● **Supplied entries**
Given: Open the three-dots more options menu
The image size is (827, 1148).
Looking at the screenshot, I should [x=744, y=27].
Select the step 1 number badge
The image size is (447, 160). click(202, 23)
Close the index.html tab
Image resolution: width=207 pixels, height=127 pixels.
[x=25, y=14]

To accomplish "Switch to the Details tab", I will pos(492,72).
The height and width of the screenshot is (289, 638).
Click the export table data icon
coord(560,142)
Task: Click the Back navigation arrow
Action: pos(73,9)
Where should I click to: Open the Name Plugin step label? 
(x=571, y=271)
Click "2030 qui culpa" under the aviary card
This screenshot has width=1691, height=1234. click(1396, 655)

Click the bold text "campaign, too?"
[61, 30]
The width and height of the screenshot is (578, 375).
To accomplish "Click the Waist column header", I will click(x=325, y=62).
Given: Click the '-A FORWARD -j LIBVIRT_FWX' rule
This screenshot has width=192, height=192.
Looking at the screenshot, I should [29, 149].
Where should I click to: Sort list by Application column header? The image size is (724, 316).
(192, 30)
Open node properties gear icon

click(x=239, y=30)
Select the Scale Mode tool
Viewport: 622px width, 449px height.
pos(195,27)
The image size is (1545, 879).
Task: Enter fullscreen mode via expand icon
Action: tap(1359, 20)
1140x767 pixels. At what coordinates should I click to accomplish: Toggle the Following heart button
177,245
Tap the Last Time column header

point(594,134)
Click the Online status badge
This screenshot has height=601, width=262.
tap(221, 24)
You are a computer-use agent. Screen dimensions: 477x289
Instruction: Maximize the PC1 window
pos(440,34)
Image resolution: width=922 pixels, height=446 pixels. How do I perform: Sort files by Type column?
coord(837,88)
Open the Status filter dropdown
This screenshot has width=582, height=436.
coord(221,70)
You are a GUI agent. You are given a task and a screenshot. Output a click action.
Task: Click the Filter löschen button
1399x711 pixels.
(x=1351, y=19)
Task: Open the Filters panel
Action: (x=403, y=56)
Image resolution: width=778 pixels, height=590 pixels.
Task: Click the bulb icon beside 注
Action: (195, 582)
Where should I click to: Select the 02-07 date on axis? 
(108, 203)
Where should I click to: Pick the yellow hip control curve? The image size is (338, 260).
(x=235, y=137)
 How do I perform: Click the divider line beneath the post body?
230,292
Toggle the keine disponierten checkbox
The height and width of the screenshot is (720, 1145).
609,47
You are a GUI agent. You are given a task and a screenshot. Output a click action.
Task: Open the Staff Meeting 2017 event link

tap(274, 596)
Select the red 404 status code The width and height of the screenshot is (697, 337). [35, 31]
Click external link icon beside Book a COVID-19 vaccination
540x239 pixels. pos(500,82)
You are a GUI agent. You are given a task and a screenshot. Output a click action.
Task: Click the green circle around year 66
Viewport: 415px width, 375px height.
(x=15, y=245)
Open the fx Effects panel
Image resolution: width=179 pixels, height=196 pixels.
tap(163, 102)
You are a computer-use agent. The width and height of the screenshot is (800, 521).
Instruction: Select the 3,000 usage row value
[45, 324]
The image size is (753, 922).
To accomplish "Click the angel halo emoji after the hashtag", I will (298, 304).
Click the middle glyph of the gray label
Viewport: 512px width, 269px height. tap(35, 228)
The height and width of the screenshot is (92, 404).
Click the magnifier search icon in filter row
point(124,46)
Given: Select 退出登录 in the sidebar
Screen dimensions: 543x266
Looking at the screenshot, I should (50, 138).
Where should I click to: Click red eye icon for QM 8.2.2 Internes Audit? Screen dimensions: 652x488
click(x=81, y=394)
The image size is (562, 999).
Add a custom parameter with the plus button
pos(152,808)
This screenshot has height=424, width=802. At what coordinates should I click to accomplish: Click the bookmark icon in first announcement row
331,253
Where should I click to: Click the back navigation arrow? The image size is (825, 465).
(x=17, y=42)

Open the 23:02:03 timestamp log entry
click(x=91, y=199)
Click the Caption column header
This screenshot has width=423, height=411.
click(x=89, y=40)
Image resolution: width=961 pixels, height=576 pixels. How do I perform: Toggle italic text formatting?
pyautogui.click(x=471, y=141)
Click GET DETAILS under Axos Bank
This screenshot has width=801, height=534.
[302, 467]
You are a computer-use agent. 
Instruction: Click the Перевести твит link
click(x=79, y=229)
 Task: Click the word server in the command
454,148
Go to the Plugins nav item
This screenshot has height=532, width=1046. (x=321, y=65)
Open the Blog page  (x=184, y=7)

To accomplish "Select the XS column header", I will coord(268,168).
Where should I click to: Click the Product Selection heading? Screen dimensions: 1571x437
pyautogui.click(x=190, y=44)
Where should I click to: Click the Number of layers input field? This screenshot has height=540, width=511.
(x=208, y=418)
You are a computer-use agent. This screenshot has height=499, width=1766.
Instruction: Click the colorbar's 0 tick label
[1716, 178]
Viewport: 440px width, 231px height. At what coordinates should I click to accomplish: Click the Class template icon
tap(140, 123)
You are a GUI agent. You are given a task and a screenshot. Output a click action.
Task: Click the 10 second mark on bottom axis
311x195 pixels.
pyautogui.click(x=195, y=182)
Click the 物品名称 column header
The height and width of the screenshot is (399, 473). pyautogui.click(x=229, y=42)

● **Assigned task**
Search the records above for "will". Copy each line where it is found.

● **Written answer**
To accomplish "Switch to the Details tab", I will pos(492,72).
To accomplish "Click the Waist column header", I will click(x=325, y=62).
To accomplish "Click the angel halo emoji after the hashtag", I will (298, 304).
To accomplish "Select the XS column header", I will coord(268,168).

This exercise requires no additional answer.